Now, our list of
Emmy shoulda-beens

'Bernie Mac,' 'Alias' and 'Buffy' all deserve nods

By Dan Jewel

   
When the Emmy nominations were announced last week, it seemed as if the voters had finally learned how to use their remotes. 
  Those lumbering dinosaurs, “NYPD Blue” and “ER,” were rightfully passed over. “Six Feet Under,” the morbidly hilarious HBO hit, won a whopping 23 nominations. (“The Sopranos” has been on hiatus for so long that it didn’t qualify for this year’s awards.)
   But although voters are branching out a bit, they’re still stuck on some old, odd habits. When it came to the acting nods, they showed the usual penchant for one-note performances. 
    Matt LeBlanc’s blank-faced stares on “Friends” earned him a place, while the excellent ensemble casts of NBC’s “Scrubs” and ABC’s now-defunct “Once and Again” were entirely overlooked.
   And even in the two major categories, the voters persisted in their blind spots. 
   Here’s a look at this year’s nominees and the shoulda-beens.

Outstanding Comedy Series
The nominees:

“Curb Your Enthusiasm” (HBO)

“Everybody Loves Raymond” (CBS)

“Friends” (NBC)

“Sex And The City” (HBO)

“Will & Grace” (NBC)

   The state of sitcoms these days is so dreadful that it’s hard to come up with five genuinely funny shows. “Curb Your Enthusiasm” is often more grating than amusing, but the voters deserve credit for picking something without a laugh track. But perennial favorite “Will & Grace” has devolved into a series of stale, smug, self-congratulatory gay jokes and stereotypes. “Scrubs” and Fox’s "Andy Richter Controls the Universe" and “Malcolm in the Middle” are more deserving, though they all have their share of off nights.
   The most consistently funny half-hour on TV right now is Fox’s “The Bernie Mac Show,” which presents fatherhood as equal parts joy and absolute agony.
   As Bernie struggles to raise his sister’s three kids (a surly adolescent girl, a young boy with a never-ending assortment of maladies, and an adorable but demanding kindergartner), the standup comic confesses his real feelings to the viewers--feelings that often center around the terrible things he’d like to do to the kids.
     With a good-natured mean streak, and no trace of treacle, the show captures child-rearing with an honesty that hasn’t been seen since the early years of “The Cosby Show.”

Outstanding Drama Series
The nominees:

“CSI: Crime Scene Investigation” (CBS)

“Law & Order” (NBC)

“Six Feet Under” (HBO)

“24” (Fox)

“The West Wing” (NBC)

     On the basis of the insultingly simple-minded post-Sept. 11 episode alone, “The West Wing” should never be nominated for anything ever again.
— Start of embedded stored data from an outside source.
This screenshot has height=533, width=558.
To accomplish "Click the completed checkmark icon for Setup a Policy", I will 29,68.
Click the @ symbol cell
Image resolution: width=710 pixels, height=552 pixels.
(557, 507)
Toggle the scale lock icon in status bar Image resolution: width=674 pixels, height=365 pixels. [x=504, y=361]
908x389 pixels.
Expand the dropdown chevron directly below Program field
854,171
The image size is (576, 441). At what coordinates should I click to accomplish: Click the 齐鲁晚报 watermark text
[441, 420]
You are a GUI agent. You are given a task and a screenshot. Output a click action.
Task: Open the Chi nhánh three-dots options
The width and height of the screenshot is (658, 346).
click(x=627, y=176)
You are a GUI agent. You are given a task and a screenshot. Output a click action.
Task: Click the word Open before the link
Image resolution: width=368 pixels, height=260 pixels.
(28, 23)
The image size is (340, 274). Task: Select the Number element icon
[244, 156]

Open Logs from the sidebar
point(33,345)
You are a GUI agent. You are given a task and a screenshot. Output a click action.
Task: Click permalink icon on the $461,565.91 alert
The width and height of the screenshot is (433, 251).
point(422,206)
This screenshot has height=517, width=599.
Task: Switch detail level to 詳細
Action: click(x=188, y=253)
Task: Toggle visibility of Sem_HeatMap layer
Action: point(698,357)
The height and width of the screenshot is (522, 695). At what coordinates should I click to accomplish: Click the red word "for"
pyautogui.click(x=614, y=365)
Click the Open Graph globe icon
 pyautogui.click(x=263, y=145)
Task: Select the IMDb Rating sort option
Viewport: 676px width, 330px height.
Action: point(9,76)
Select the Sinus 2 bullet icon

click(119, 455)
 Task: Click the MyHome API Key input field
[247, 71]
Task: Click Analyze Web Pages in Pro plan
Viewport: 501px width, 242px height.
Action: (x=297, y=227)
And throughout the season, the petty political machinations of the White House staffers seemed truly irrelevant against the backdrop of a changed world.
    But the real travesty in this category is “24,” a show that began as one of the most innovative, exciting programs in recent memory, then ran out of ideas and energy halfway through the season.
    The second 12 episodes either borrowed embarrassing plot twists from daytime soaps (Jack Bauer’s wife develops amnesia!) or, even worse, from the first 12 episodes. (Finally rescued from a kidnapping, Bauer’s daughter gets kidnapped! Again!)
   So what belonged in their places?
    ABC’s “Alias” followed the opposite path of “24.” It started out in a repetitive rut, then built brilliantly into a complex, endlessly surprising and suspenseful series.
   And while UPN’s “Buffy the Vampire Slayer” alienated some of its core viewers this year with its relentlessly dark, adult tone, it managed to provide the most provocative season of any show in recent years.
     Like “Six Feet Under,” it dealt with, of all things, sex addiction, but in a much more compelling, honest and subtle way than HBO’s bludgeon-us-over-the-head approach.
  And like “Six Feet Under,” characters we like did terrible things, severely testing our loyalties. Caught up in self-loathing, our heroine spent the season having meaningless sex with a vampire and wishing she were dead, while her best friend, Willow, went on a vengeance spree and committed the show’s ultimate no-no: killing a human (more specifically, skinning a human, then setting him on fire).
   Of course, after failing to acknowledge “Buffy” for years now, it was too much to hope that Emmy voters might go for its equally dark spinoff, the WB’s erratic “Angel.” 
   But what about “The Gilmore Girls,” which seems perfectly suited to Emmy tastes? The WB’s mother-daughter dramedy features some of the wittiest, sharpest writing on television, couched in the form of a wholesome, good-for-the-whole-family hour.
    Kinda makes you wonder: If “Six Feet Under” were on the WB, would it wind up buried under the competition?

July 25, 2002© 2002 Media Life


-Dan Jewel is a senior editor at Biography Magazine in New York.